We are often asked how Realised Margin is calculated. A financial margin is the amount left after costs are deducted from sales. If the sales are shown including the VAT then that also must be deducted. However, there is no "Trademaster" way of doing this, only a correct way.

In this document, "*" means "multiply by" and "/" means "divide by".

Gross Margin

This is easy, the answer is just:

  Purchases at Retail - VAT on Purchases at Retail - Purchases at Cost

Trademaster shows purchases at cost, but in any case they are just purchases at retail divided by the markup. The Gross Margin calculated this way is a money value. It would be turned into a percentage by the formula:

  GM% = Gross Margin Value / Purchases at Retail * 100

Realised Margin

Following from the above, our margin is the gross value less any VAT and less the cost. So, for Realised Margin the answer we are looking for is:

  Realised Margin = Sales - VAT on Sales - Cost of Sales

The question is, what is the cost of sales? It is not the cost of purchases (purchases at CPTE) because in a period, sales hardly ever equal purchases, and we must also take account of markdowns and any shrinkage (wastage). The cost of sales is the cost of all the stock that we have disposed of in the period. That stock value is:

  Value of Sales + Markdowns + Shrinkage

where these are all at retail. The cost of these is what is paid for this stock and in a Trademaster budget that is calculated from the markup or gross margin for the season. Thus the cost is:

  (Value of Sales + Markdowns + Shrinkage) / Markup

This means; add together sales, markdowns and shrinkage at retail and divide the total by the markup. You can also get this from the gross margin percent but that is more complicated and the answer would be the same, see the notes at the end.

A Worked Example

The best way is illustrating how this is worked out is through an example. These are the values we shall use, taken from an actual Trademaster budget:

Sales

£36420

Markdowns

£10850

Shrinkage

£500

Purchases at Retail        

£43500

Purchases at Cost

£16527

Trademaster shows the Markup as entered by the user, and this is then used to calculate purchases at cost, but it is of course:

  Markup = Purchases SPTI / Purchases CPTE

  Example: 43500 / 16527 = 2.63206

Trademaster will display this as "2.63" but of course it "knows" the exact value. Next, take the total of all transactions out of stock, Sales + Markdowns + Shrinkage

  Example : 36420 + 10850 + 500 = 4777

Divide this by the markup to give cost of sale.

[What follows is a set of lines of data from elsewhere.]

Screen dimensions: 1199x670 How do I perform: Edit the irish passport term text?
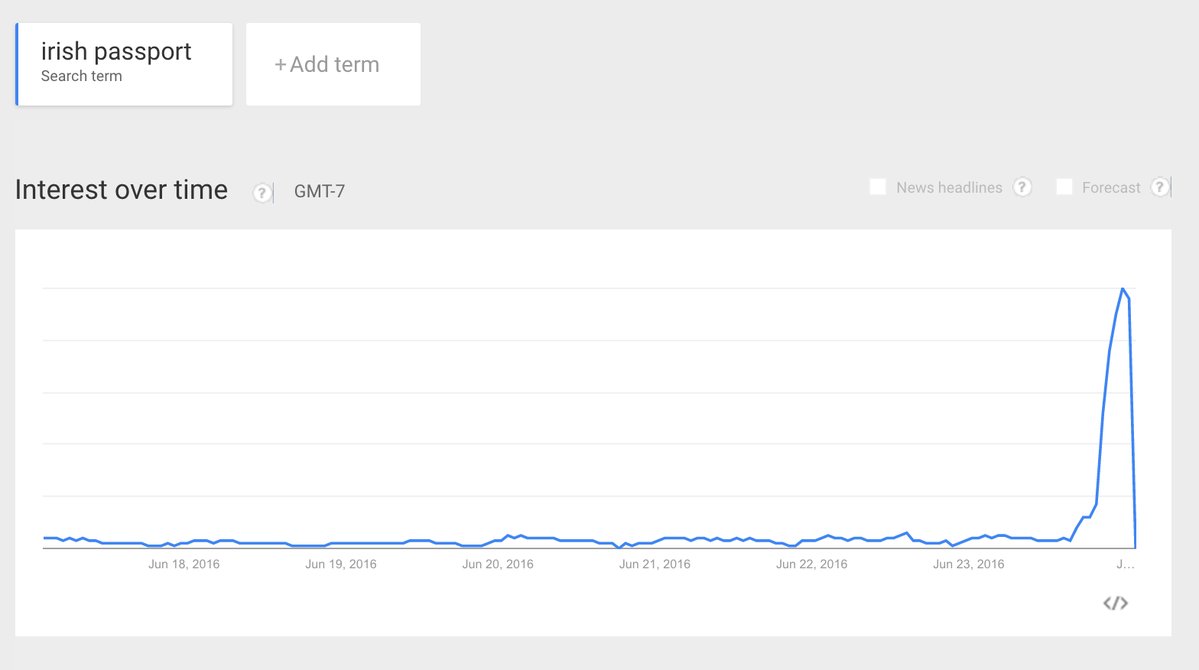(116, 52)
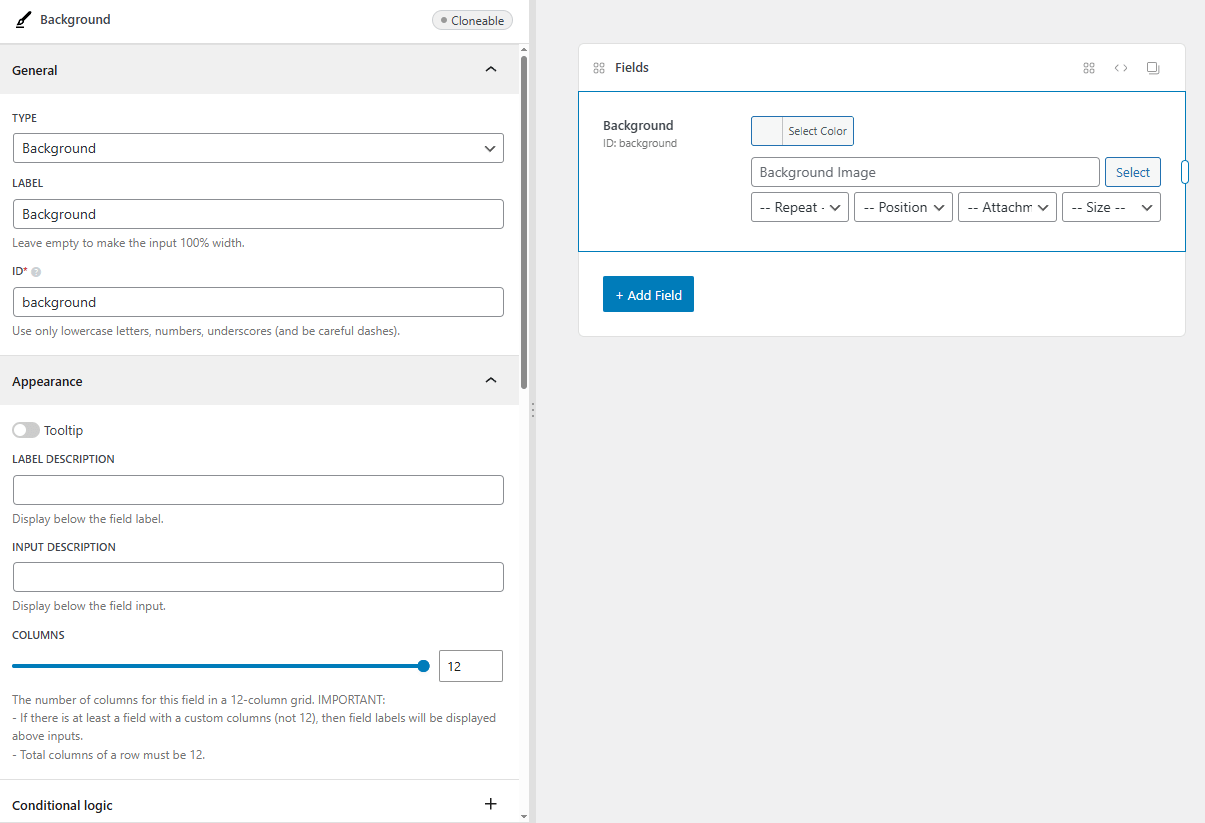Image resolution: width=1205 pixels, height=823 pixels.
Task: Switch to code view in the Fields panel
Action: [x=1121, y=67]
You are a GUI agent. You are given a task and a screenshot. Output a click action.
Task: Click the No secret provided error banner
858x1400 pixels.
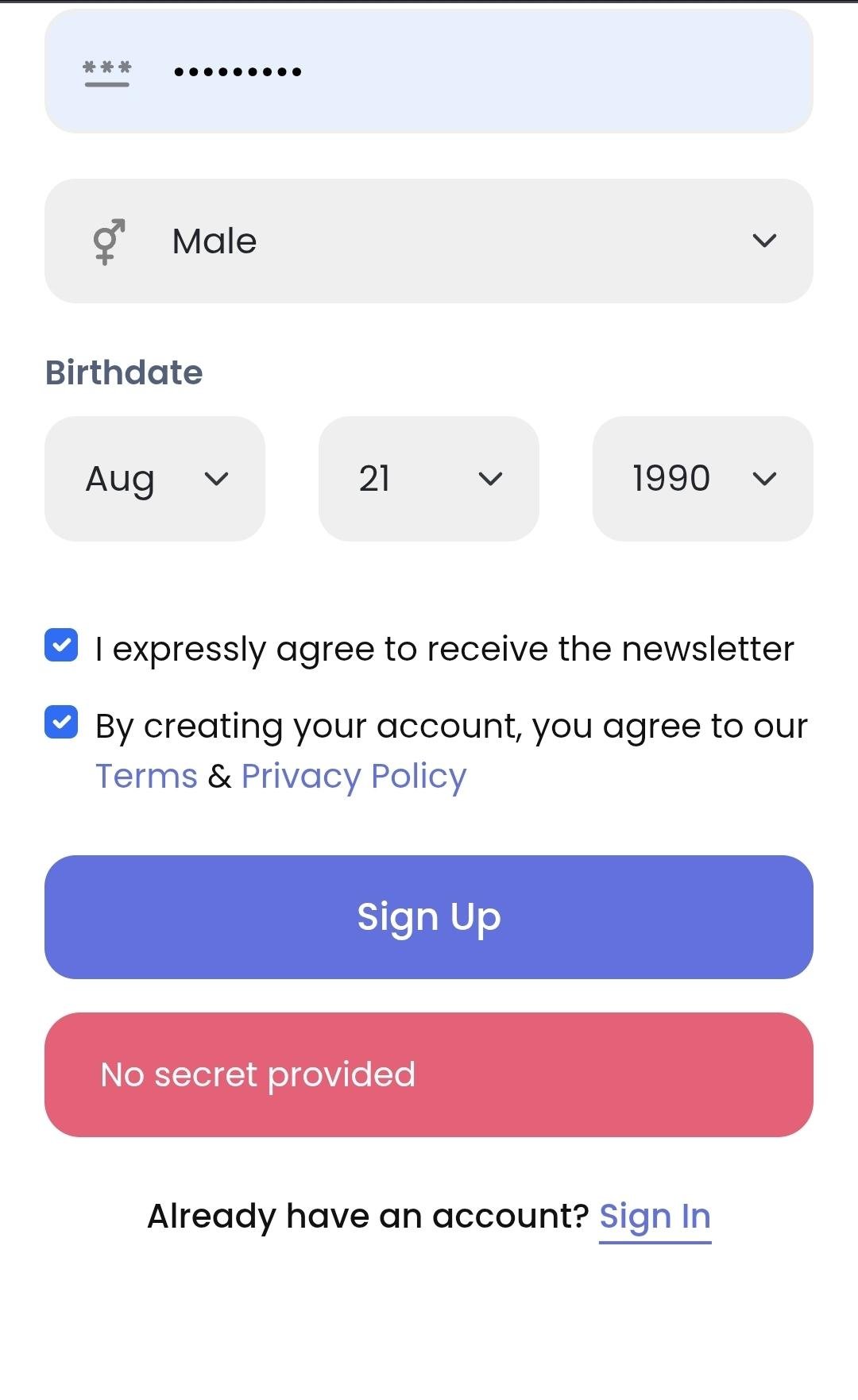[x=429, y=1074]
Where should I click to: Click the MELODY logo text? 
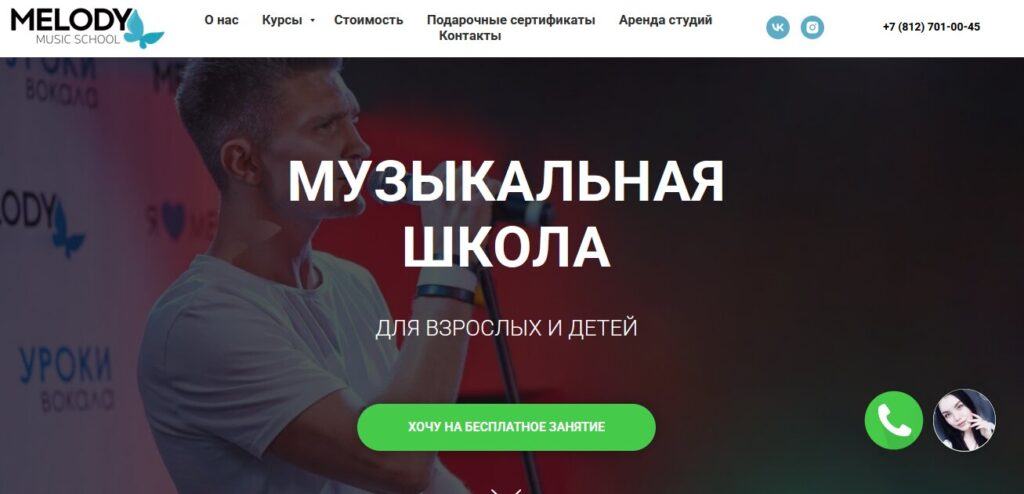click(69, 20)
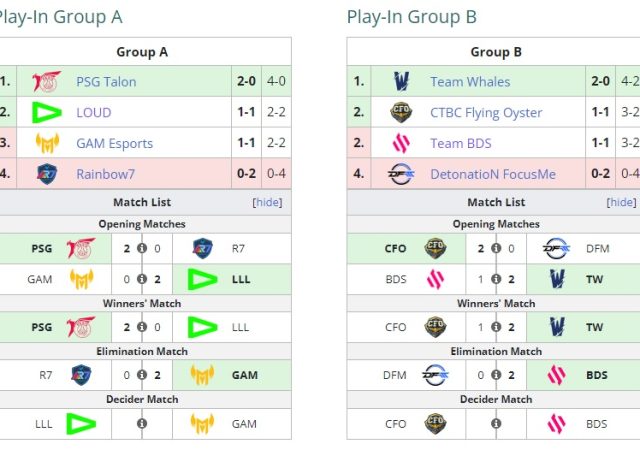This screenshot has width=640, height=450.
Task: Hide the Group A match list
Action: [x=267, y=202]
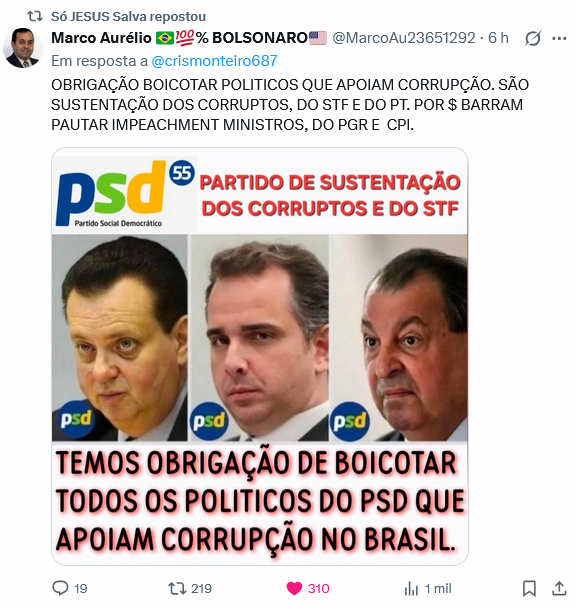The height and width of the screenshot is (610, 575).
Task: Open Marco Aurélio's profile avatar
Action: [23, 48]
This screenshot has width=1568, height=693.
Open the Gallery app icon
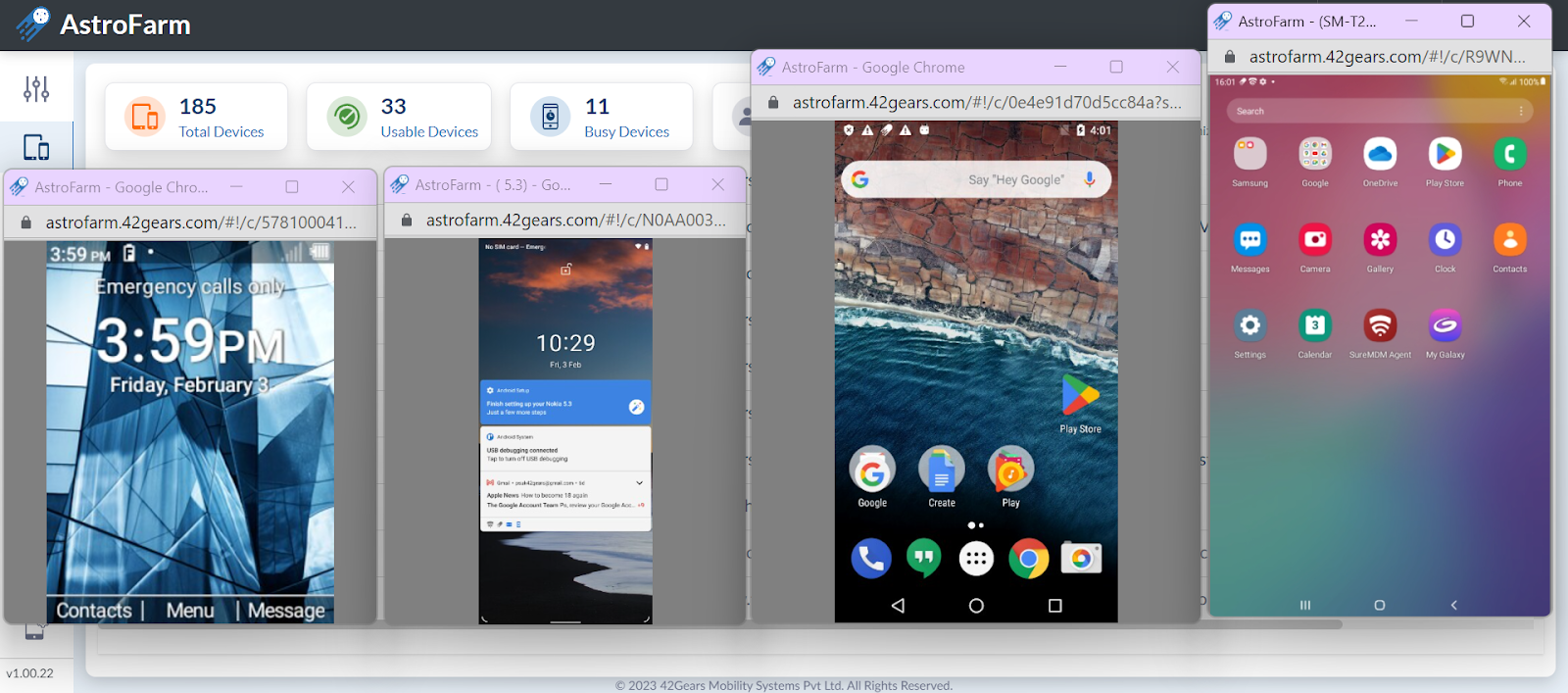pos(1380,240)
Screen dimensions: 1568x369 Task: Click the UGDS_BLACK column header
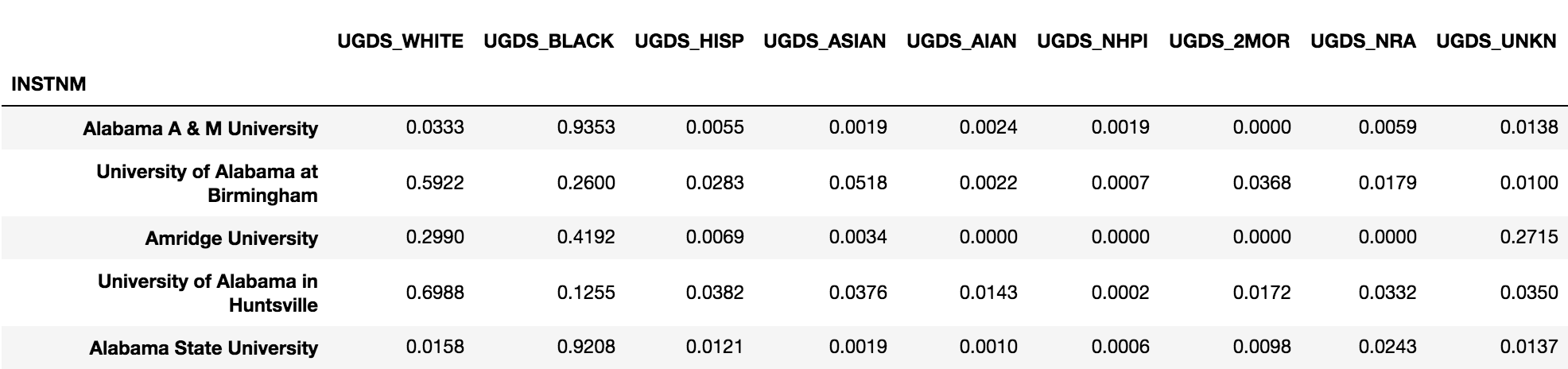[x=549, y=41]
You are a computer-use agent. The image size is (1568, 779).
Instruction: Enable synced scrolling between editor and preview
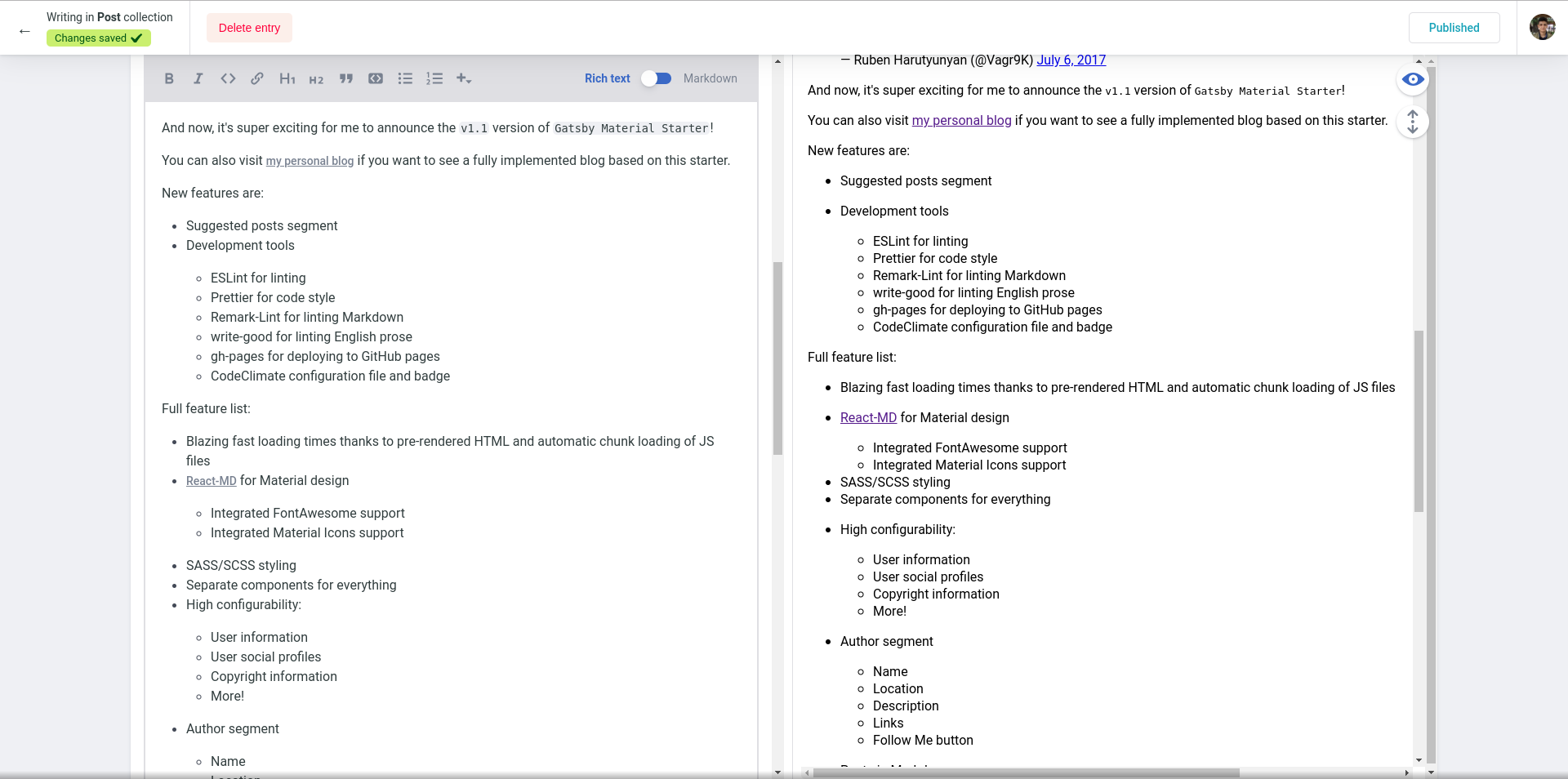[1413, 122]
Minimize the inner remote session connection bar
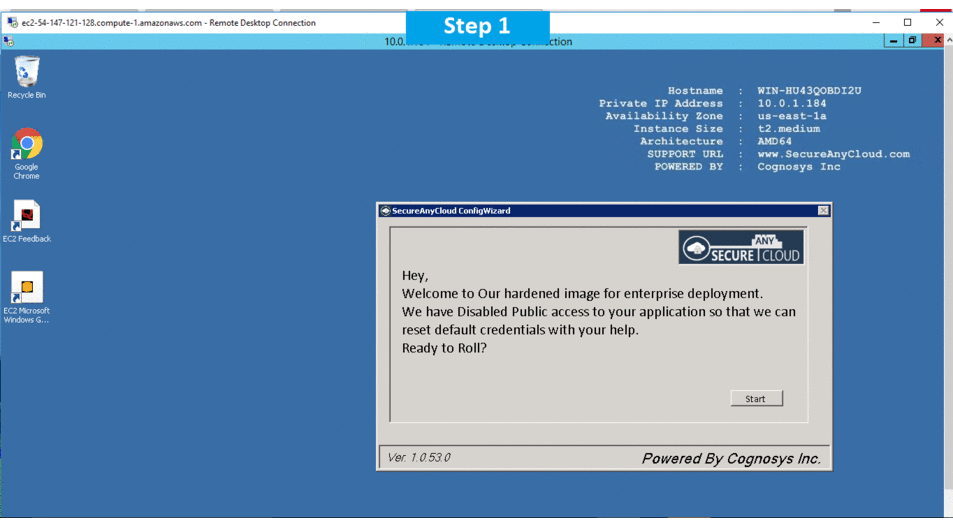Viewport: 953px width, 526px height. coord(893,41)
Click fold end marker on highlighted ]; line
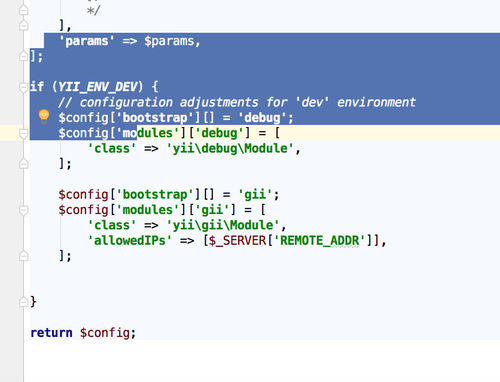Image resolution: width=500 pixels, height=382 pixels. pyautogui.click(x=23, y=56)
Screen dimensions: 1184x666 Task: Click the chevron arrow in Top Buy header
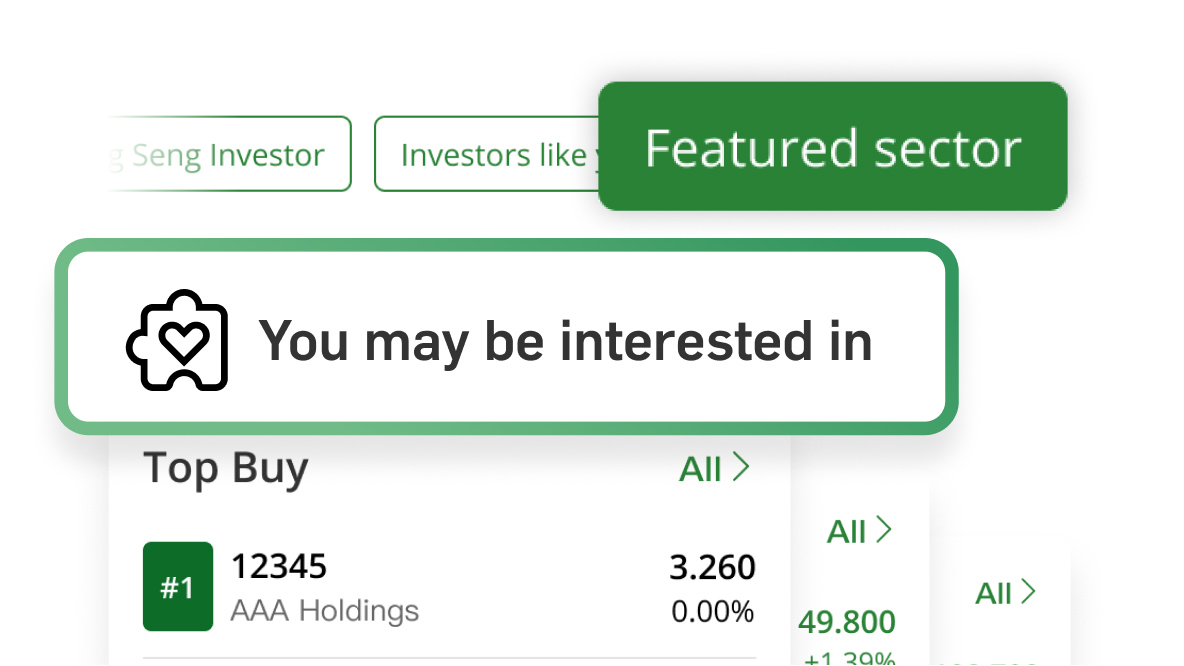741,467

  Example: 47770 / 2.63206 = 18149.28        (1)

Now, calculate the VAT on Sales

  Example 36420 * 17.5 / 117.5 = 5424.25    (2)

So the Realised Margin is sales at retail less the cost (1) less the VAT (2):

  Which is: 36420 - 18149.28 - 5424.25 = 12846.47

Trademaster rounds this to the nearest pound: £12,846, and then calculates the percentage of sales at retail that results:

  12846 / 36420 * 100 = 35.27183

Trademaster will display this as 35.27%.

That may look a little complicated, but it takes longer to describe than it does to do. It will take less than a minute on a calculator. Try it!

Further Notes

Cost of Sales

In a budget, Trademaster uses the markup on purchases to work out the cost of sales. Clearly this is an approximation, but it would be very complicated to do it any other way. In almost all situations it will work well.

In a Variance Report or Best Estimate (Re-Estimate) the actual Markup and Gross Margin by period are known. Trademaster can thus assess the cost of sales more precisely, but the principles of calculation are exactly the same.

Consolidations

For a consolidation, the value (in money) of the Realised Margin is added up from the individual headings in the consolidation, and then the Realised Margin % is calculated. If you use the example method above you may get very small difference due to the rounding applied.

Life without VAT

Some clients operate Trademaster with all values at SPTE, and some operate in areas that have no VAT. The principles are exactly the same, just ignore the VAT element in the examples. For Realised Margin the answer becomes:

  Realised Margin = Sales - Cost of Sales

Note that the sales are exclusive of VAT. Working out the cost of sales is exactly as before:

  (Value of Sales + Markdowns + Shrinkage) / Markup

but here, the Markup is Purchases at Retail, less the VAT, divided by Purchases at Cost. None of the values have VAT on them.

Some retailers present values at retail including VAT but present the Margins ex-VAT. To do this, when you have worked out the money value of the Margin, work out the percentage at SPTE (Selling Price Tax Exclusive):

  Percentage = Margin / SPTE Value / 100

Markup and Gross Margin

We used Markup in the calculations because it makes them easier. You could use Gross Margin%, and that might seem logical because the Gross and Realised Margin percentages are so obviously related. To find a Markup from a Gross Margin percentage we do this:

  GM% = 1 / (1 - Margin / 100 - Vat Rate / (100 + Vat Rate))

Whoops! That looks complicated, but to explain; "Margin / 100" is just the margin % as a decimal fraction, so 48.22% becomes 0.4822. "Vat Rate / (100 + Vat Rate)" is the fraction of a retail value that the VAT represents, for 17.5% that is 0.148936, or 14.8936% of retail. Take both of these away from 1 and the result is the cost fraction. (See "Gross Margin" above. Divide 1 by that fraction to get the Markup. Then use the Markup, which is what we did in the first place. Now you know why!